**What to produce:** Leaving pictures out, repeat word for word the line that has "Task: Click the Cc... button" and each line that follows it to the end of the listing.

__________________________________________________

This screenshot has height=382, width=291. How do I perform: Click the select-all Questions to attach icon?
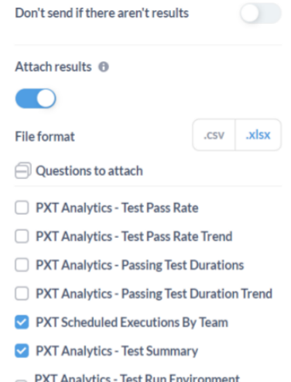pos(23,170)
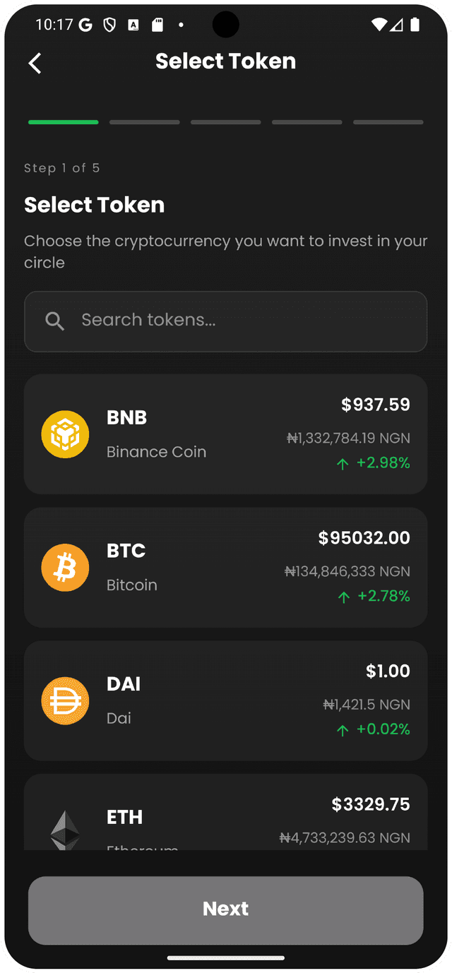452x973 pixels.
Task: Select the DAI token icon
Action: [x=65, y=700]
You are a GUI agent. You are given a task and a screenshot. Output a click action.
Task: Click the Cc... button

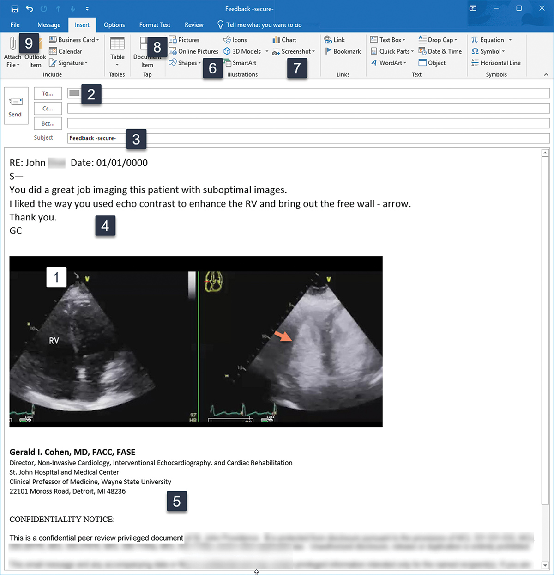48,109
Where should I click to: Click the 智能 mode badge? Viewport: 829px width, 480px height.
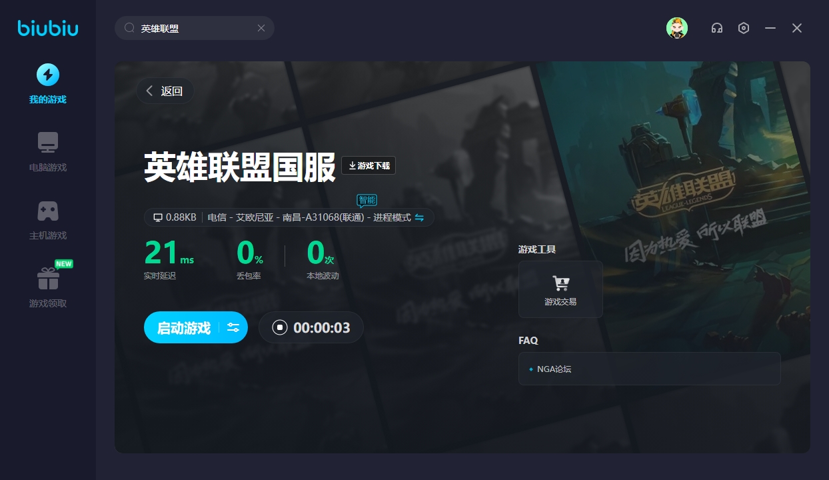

__________________________________________________

**Completed exercise:**
Task: Click the Cc... button

48,109
Where should I click to: Click the 智能 mode badge? Viewport: 829px width, 480px height.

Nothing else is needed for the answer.